📜 ⬆️ ⬇️

Yandex, robots and Siberia - as we did a search system for the downloaded image

Today, Yandex has launched a search for images on the downloaded image . In this post, we want to talk about the technology behind this service and how it was done.

Technology inside Yandex is called Siberia. From CBIR - Content Based Image Retrieval .

Of course, the problem itself is not new, and a lot of research is devoted to it. But to make a prototype that works on an academic collection, and to build an industrial system that works with billions of images and a large flow of requests are very different stories.
')


What is all this for?


There are three scenarios in which you need to search for the loaded picture and which we needed to learn how to process.


How it works?


There are different approaches with which you can find similar images. The most common is based on the representation of the image in the form of visual words - quantized local descriptors, computed at particular points. Especially called the points that are most stable with changes in the image. To find them, the image is processed with special filters. The description of the areas around these points in digital form is a descriptor. To turn descriptors into visual words, a dictionary of visual words is used. It is obtained by clustering all descriptors counted for a representative set of images. In the future, each newly calculated descriptor is assigned to the corresponding cluster - this is how quantized descriptors (visual words) are obtained.

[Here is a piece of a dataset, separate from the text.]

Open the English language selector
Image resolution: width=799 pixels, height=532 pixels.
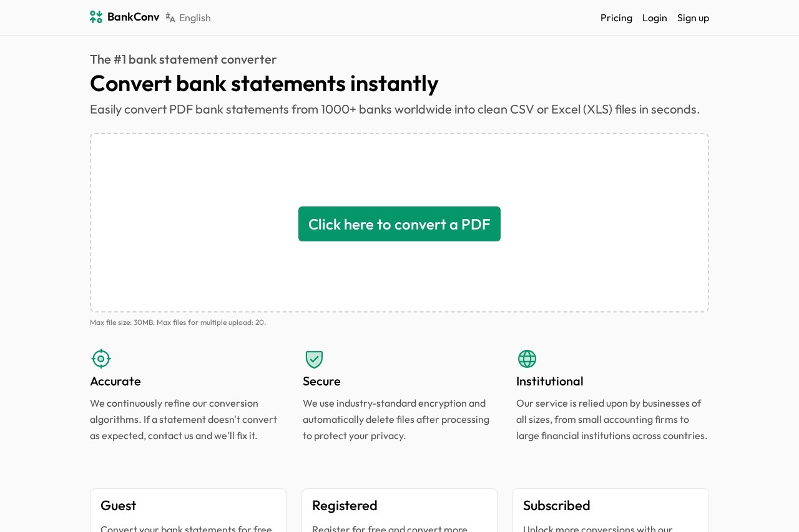(x=194, y=17)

The process of searching for an image from a loaded picture in large collections is usually built in this order:
  1. Getting a set of visual words for the loaded image.
  2. Search for candidates by inverted index, which, according to a given set of visual words, determines the list of images containing it.
  3. Checking the relative position of the matching descriptors for the sample image and the image under study. This is the stage of validation and ranking of candidates. Clustering of Hough or RANSAC transformations is traditionally used.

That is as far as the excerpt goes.